Accounting: Basics… What are they?

The building blocks are accounts. Accounting is the smallest unit from which it is possible to build an accounting system. Which will form the basis of the company information system.

Adequate accounting will allow you to draw up, for example, financial statements that represent the epilog, the summary!

Whenever there is an administrative Event. And registration is required. The account will acquire its maximum importance.

What does it mean to manage the accounts?

Managing to account means making accounting entries.
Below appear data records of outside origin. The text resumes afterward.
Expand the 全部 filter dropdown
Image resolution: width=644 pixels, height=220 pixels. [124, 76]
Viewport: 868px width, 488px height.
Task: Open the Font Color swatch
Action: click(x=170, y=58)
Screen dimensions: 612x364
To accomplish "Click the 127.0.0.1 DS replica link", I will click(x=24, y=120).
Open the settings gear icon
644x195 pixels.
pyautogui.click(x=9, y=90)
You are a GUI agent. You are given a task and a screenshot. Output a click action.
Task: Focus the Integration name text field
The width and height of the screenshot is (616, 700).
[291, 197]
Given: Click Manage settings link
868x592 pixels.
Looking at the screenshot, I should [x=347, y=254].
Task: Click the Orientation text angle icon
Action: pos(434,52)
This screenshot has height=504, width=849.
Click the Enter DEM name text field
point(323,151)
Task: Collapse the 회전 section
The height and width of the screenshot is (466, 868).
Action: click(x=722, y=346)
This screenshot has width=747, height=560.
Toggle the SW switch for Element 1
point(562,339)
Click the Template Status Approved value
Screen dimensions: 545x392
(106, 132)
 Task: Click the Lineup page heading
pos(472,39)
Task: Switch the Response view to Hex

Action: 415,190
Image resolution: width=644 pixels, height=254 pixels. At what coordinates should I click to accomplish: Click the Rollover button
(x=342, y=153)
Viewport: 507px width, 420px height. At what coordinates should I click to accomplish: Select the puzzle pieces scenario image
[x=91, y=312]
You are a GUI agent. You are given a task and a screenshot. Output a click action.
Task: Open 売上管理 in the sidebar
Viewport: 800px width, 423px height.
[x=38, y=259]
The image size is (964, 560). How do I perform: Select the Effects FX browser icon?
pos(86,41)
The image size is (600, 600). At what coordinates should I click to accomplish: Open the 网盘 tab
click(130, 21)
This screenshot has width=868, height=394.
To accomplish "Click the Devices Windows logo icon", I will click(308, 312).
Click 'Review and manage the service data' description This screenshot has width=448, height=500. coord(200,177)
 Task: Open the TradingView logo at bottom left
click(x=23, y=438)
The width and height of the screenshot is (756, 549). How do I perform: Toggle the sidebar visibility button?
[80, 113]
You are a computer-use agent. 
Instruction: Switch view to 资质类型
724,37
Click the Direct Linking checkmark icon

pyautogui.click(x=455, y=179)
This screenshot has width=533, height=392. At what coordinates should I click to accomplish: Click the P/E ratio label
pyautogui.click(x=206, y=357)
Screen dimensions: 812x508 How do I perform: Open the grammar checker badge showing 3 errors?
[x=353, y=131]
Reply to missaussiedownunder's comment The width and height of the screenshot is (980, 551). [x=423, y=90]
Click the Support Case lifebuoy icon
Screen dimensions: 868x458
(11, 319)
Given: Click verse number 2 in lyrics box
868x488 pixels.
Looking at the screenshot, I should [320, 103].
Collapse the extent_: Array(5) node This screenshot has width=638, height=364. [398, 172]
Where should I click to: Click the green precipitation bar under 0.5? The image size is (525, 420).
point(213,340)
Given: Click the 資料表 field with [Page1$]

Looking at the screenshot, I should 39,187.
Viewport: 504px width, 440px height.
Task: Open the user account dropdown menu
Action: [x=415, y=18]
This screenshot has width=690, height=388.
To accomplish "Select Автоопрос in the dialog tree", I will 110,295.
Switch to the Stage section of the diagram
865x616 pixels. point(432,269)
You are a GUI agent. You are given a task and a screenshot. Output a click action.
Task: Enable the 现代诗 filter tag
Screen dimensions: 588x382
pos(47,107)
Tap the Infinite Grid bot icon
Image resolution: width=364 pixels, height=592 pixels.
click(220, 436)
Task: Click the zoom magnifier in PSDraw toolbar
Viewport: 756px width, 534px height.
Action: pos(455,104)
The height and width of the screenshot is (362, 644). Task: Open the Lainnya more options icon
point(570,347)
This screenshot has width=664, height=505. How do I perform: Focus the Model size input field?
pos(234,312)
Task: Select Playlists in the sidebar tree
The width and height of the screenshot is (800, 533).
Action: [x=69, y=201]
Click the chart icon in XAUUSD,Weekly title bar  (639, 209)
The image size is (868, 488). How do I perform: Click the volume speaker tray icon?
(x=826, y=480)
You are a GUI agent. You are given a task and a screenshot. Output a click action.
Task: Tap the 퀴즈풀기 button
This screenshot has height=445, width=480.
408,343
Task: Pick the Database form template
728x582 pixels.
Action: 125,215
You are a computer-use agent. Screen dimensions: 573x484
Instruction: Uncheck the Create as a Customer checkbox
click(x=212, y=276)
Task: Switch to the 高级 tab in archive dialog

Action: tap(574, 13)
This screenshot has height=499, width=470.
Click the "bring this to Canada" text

That is, drawing up the books that allow the company to record all management facts.

It is essential that it is held every day. So that events that affect the life of the company. Do not escape, furthermore this is a regulatory obligation. So it is the law that requires the keeping of accounts in a chronological way.

How is the accounting of a company kept?

The accounts are kept as a personal diary, through the registers required by law: the journal and the ledger.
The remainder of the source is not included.